Towards the west just a little way out of the shopping district of the town, down a roughened gravel track was a trailer park. Most of the lights were off, turning the aluminium homes into hulking shadows – just a shade darker than the early fall evening. Except for one. On the left-hand side, fourth from the entrance, was a home with the curtains drawn shut but still the light bled through into the night.

“Which one next?” Eddie asked rising from the sofa with an exaggerated stretch, arms flung high above his head.

Your eyes followed the rise of his shirt, thankful that his full concentration was directed at the TV as he ejected the VHS for Silent Madness. “The Hills Have Eyes? Wait, no – I haven’t seen Gremlins yet!” You replied, eyes snapping up just in time to meet his as he looked at you over his shoulder.

“How? It’s been out for almost a year.”

You shrugged. “I don’t like the cinema, you know this. That’s why we’re in your trailer.” As Eddie clicked the Gremlins video into position and grabbed the remote, you cracked all the knuckles on your left hand with a press of your thumb, eagerly waiting for the third instalment in your Halloween movie marathon.

“Urgh,” He cringed at the sound, jumping back down on the sofa beside you to still your hands with one of his own. "No, no, no, no, no –”

“I was just cracking my knuckles, Ed.”

“That’s banned in this household – the sound is just…” He shuddered dramatically.

“Fine.” You agreed, resisting the temptation to do it one more time for the sake of it when he reluctantly let go of your hands.

“Why do you do it anyway?” He asked, turning his cheek against the back of the sofa to watch you while the opening credits rolled.
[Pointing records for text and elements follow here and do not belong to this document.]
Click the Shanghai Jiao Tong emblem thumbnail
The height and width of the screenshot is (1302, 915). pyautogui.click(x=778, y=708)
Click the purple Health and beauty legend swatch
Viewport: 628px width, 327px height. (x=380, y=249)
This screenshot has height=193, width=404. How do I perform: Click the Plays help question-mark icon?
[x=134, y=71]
Sometimes you hated it when he did that – slouching down so he looked up at you with those stupid big brown eyes of his, all imploring and gorgeous. Your eyes drifted down to your hands, now tangled in the blankets splayed across your legs. His watchful gaze was like a hand ghosting over your skin, raising goosebumps wherever he looked.

“I hate having my hands still. Feels like I can never concentrate unless they’re doing something.”
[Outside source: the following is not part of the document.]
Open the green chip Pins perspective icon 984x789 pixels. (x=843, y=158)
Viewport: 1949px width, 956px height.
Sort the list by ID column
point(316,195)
“Here,” He bit his lip and placed his hand palm up against your side, barely touching. “You can play with my hand. Or my rings, whatever.” It felt as if his heart was about to beat out of his chest. Why did he offer that? Maybe he should’ve just let you crack your knuckles and blame any involuntary shudders on the film. Was that weird? Oh god, what if you said no?

“Thanks.” You smiled, drawing his hand further into your lap to trace the lines across his palm, the calluses on his fingers from playing guitar. Eddie swallowed roughly as you followed the visible joints over the back of his hand, mesmerised. It wasn’t uncommon for Eddie to be affectionate; it was a lot stranger when he wasn’t, but this felt more tender than usual.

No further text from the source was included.